[Task prompt]: Locate "Screen dimensions: 652x528" in the data below, then output the line it is on and all following lines through the last, word for word. Skip any pictures.

========================================================================

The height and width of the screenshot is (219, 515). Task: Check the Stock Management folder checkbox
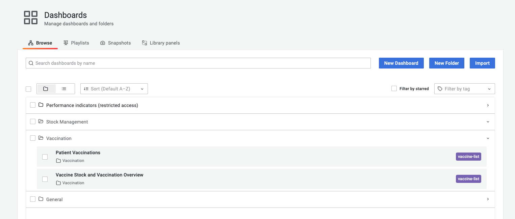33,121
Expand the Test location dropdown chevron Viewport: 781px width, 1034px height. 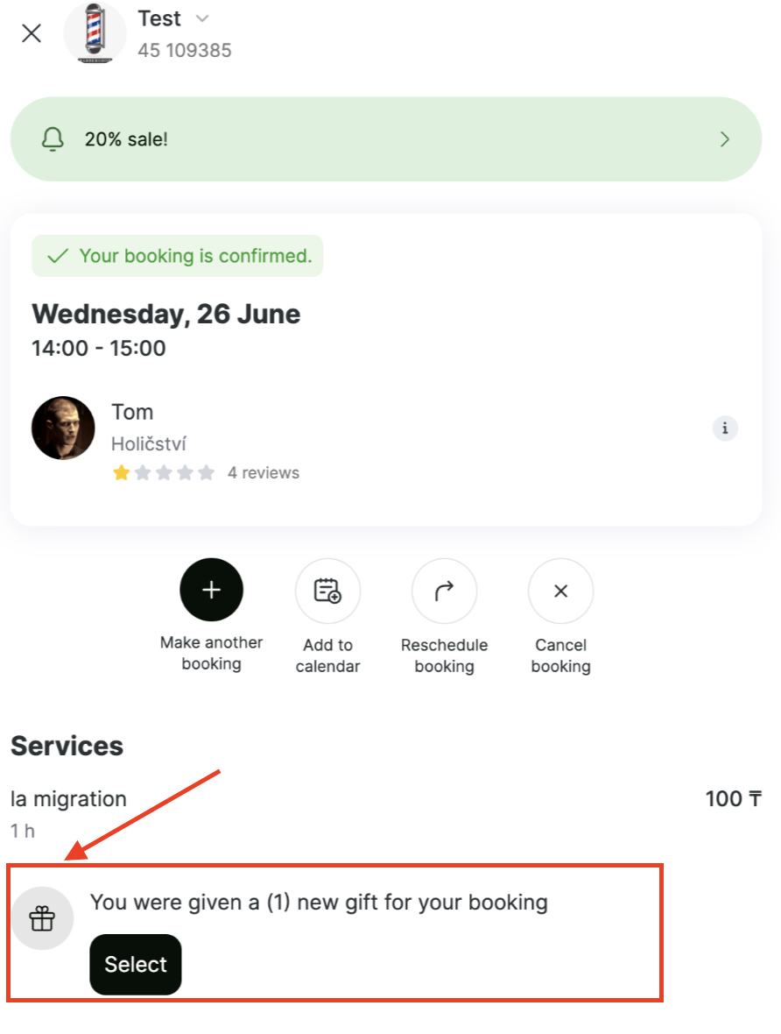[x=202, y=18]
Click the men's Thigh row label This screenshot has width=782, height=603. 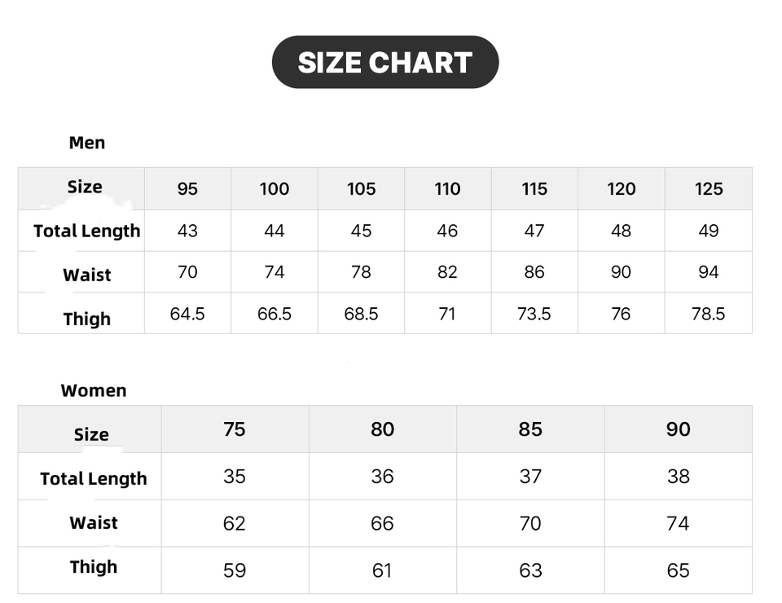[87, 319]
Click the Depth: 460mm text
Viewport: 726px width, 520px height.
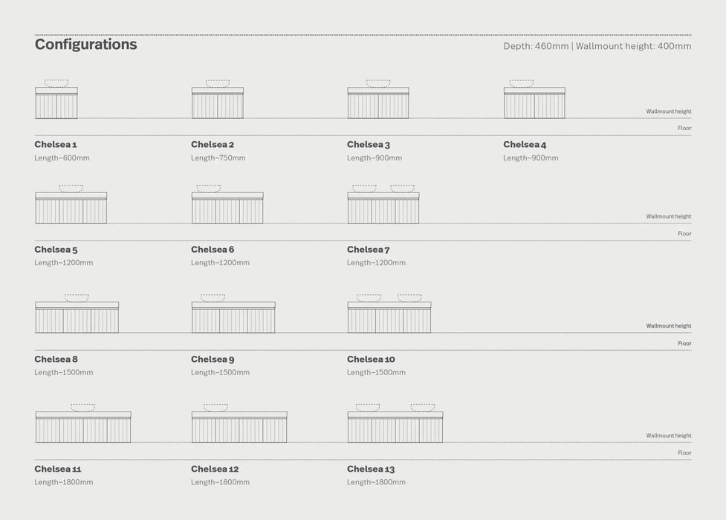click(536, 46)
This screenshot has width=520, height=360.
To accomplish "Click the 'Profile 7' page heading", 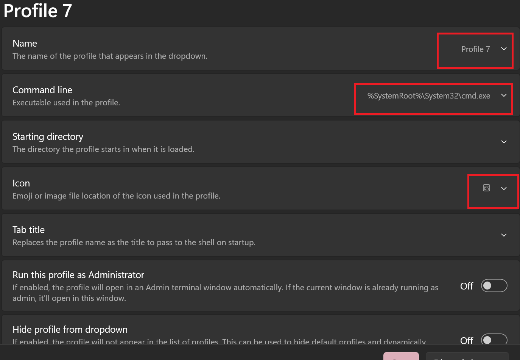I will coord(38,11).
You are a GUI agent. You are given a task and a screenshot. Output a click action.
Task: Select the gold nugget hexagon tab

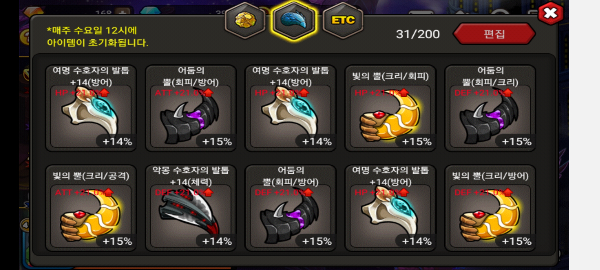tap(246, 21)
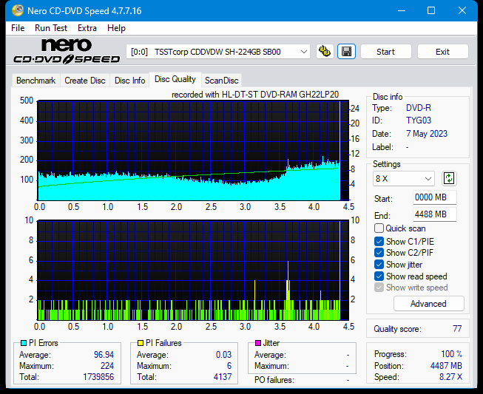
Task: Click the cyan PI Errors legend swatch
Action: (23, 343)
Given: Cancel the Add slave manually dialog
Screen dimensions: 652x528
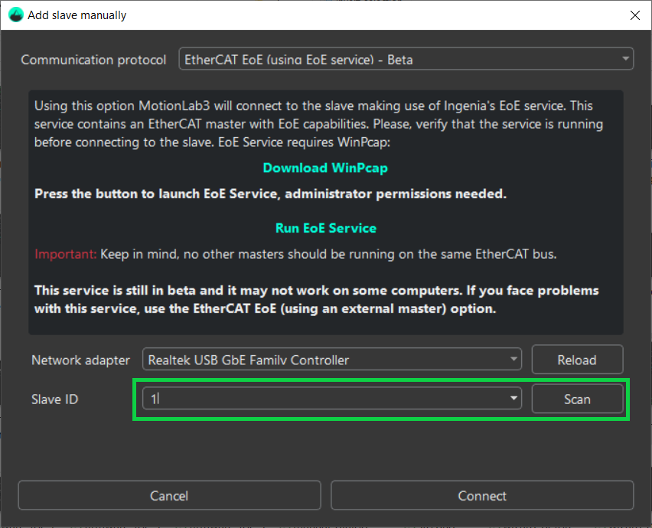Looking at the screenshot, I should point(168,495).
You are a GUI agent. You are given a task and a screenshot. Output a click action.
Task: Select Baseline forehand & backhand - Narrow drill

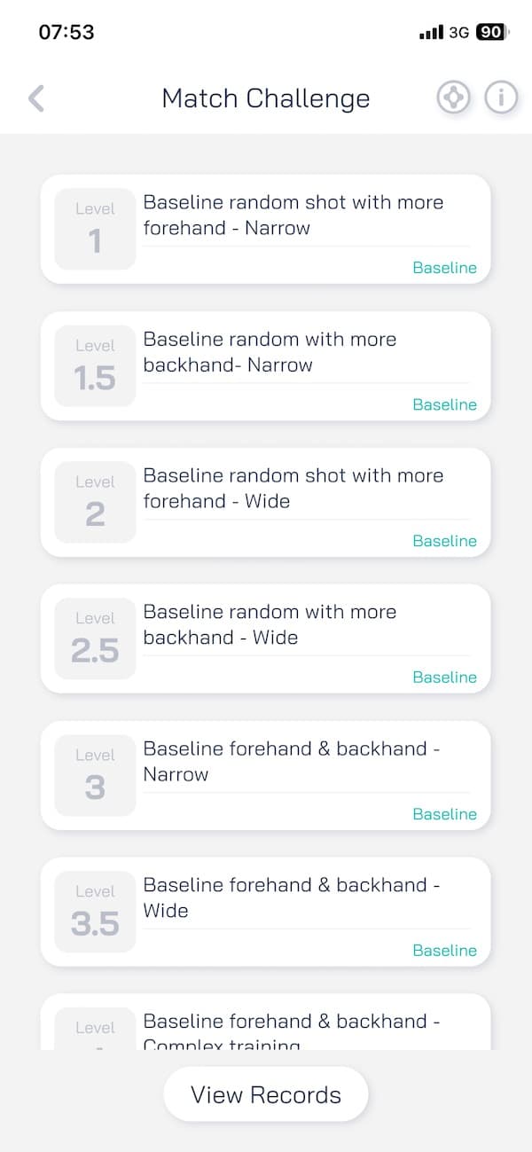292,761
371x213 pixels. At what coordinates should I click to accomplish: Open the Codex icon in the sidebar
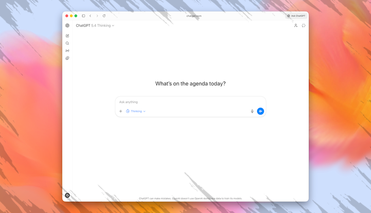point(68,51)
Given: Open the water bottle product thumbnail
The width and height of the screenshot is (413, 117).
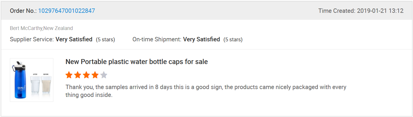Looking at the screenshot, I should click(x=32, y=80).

========================================================================

[The answer]:
Screen dimensions: 652x528
Looking at the screenshot, I should point(168,495).
You are a GUI agent. You are given a task and a screenshot. Output a click action.
Task: Select Baseline forehand & backhand - Narrow drill

292,761
371x213 pixels. At what coordinates should I click to accomplish: Open the Codex icon in the sidebar
point(68,51)
Given: Open the water bottle product thumbnail
The width and height of the screenshot is (413, 117).
Looking at the screenshot, I should click(x=32, y=80).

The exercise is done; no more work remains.